Ocho saltadores suizos contarán con apoyo federativo este nuevo ejercicio. Killian Peier y Gregor Deschwanden estarán en el equipo nacional; Simon Ammann y Dominik Peter compartirán el equipo A; Sandro Hauswirth y Lean Niederberger lo harán en el B; y Remo Imhof y Yanick Wasser formarán parte del equipo C.

El caso de Anders Fannemel es bien distinto. El noruego se rompió el ligamento de la rodilla durante los entrenamientos del verano de 2019. Desde entonces, mucho sufrimiento, demasiados esfuerzos y poca motivación. Incluso tuvo que pelear denodadamente una ayuda económica que le permitiera subsistir durante estos años en los que no pudo competir.

Y, aunque Fannemel se ganó la confianza de Alexander Stoeckl al comienzo de la temporada, los resultados deportivos no fueron buenos. Sólo pudo sumar seis puntos para la Copa del Mundo en las competiciones de Ruka a principios del invierno, y desde mediados de Diciembre sólo participó, con éxito reducido, en la Copa Continental.

"Quizás soy más terco que la media de los mortales", confiesa riéndose Fannemel. "No me doy por vencido, aunque ha pasado bastante tiempo desde que estuve en lo más alto de este deporte. Pero vuelvo a estar motivado. Al margen de si acabo entrando en el equipo o no, vuelvo a sentirme a gusto con la rodilla, y ​​esa es una de las razones por las que lo intento de nuevo", confirmaba el noruego.

Roman Koudelka parecía ser otro de los candidatos a decir adiós esta primavera, sobre todo después de que los problemas físicos le hubieran obligado nuevamente a terminar la temporada de manera prematura a comienzos de Marzo.

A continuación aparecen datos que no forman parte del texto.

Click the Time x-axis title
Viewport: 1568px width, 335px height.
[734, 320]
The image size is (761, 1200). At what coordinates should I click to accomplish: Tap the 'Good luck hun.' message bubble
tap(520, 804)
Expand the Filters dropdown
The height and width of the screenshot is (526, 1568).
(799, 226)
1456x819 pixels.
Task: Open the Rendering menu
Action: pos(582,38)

La aceleración del previsible declive empezó en la pretemporada de 2020, con dos peligrosas caídas y sendas lesiones de tobillo y rodilla. Después de un período de rehabilitación, el checo regresó a la escena internacional a finales de 2020, pero las sensaciones eran tan malas que se vio obligado a pasar por el quirófano para terminar definitivamente con las molestias.

La pasada temporada fue un calco de la anterior. Reapareció en vísperas de un Cuatro Trampolines que tampoco disputó al completo por los malos resultados. Se dio una oportunidad en los Juegos de Pekín, pero la espalda volvió a dejarle parado pocas semanas después. 

Pero Koudelka quiere otra oportunidad, y, junto al entrenador Vasja Bajc, ya está preparando la próxima temporada con la intención de que sea un buena manera, quizás, de despedirse.